Copy the data from the line with "This screenshot has height=430, width=619." through the end of the data, substituting "pop-up menu" for "context menu" and leaving everything else unchanged.
-- Records for this task start --
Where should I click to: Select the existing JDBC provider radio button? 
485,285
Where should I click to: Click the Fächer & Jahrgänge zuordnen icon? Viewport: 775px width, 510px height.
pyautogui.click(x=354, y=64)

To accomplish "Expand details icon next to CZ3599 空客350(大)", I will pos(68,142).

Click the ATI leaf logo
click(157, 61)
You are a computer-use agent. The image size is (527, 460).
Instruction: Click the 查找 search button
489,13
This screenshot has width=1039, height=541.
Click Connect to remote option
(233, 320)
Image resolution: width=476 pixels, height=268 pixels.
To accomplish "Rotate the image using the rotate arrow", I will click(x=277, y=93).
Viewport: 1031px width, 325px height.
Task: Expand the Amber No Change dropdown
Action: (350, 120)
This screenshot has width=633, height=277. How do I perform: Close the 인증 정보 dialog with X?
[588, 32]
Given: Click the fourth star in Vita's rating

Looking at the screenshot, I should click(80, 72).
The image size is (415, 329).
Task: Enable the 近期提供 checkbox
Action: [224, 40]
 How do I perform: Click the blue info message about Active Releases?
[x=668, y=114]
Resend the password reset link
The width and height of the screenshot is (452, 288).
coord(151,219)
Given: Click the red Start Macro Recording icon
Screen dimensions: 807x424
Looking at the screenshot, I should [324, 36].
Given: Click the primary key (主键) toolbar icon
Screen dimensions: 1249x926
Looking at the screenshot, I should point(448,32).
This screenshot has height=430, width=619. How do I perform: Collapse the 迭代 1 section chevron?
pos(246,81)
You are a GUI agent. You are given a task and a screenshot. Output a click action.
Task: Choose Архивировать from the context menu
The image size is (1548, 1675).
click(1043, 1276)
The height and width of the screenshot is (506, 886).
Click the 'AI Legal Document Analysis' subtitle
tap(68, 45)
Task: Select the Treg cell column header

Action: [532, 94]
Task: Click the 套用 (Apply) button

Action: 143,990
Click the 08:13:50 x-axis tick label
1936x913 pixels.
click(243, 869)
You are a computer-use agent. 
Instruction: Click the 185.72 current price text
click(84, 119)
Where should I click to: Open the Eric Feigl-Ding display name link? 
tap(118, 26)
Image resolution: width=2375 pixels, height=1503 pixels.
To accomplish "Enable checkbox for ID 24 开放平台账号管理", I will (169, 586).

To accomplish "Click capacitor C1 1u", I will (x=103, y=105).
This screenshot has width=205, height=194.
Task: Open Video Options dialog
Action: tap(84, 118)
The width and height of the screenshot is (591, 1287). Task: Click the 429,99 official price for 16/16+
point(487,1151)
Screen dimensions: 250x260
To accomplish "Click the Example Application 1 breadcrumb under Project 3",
-- Records for this task end --
▶ [Written solution]
This screenshot has height=430, width=619. How do I perform: Collapse the 迭代 1 section chevron?
pos(246,81)
You are a GUI agent. You are given a task and a screenshot. Output a click action.
Task: Choose Архивировать from the pop-up menu
The image size is (1548, 1675).
click(1043, 1276)
The height and width of the screenshot is (506, 886).
Click the 'AI Legal Document Analysis' subtitle
tap(68, 45)
Task: Select the Treg cell column header

Action: [532, 94]
Task: Click the 套用 (Apply) button

Action: 143,990
Click the 08:13:50 x-axis tick label
1936x913 pixels.
click(243, 869)
You are a computer-use agent. 
Instruction: Click the 185.72 current price text
click(84, 119)
Where should I click to: Open the Eric Feigl-Ding display name link? 
tap(118, 26)
Image resolution: width=2375 pixels, height=1503 pixels.
To accomplish "Enable checkbox for ID 24 开放平台账号管理", I will (169, 586).

To accomplish "Click capacitor C1 1u", I will (x=103, y=105).
This screenshot has width=205, height=194.
Task: Open Video Options dialog
Action: tap(84, 118)
The width and height of the screenshot is (591, 1287). Task: Click the 429,99 official price for 16/16+
point(487,1151)
Screen dimensions: 250x260
To accomplish "Click the Example Application 1 breadcrumb under Project 3",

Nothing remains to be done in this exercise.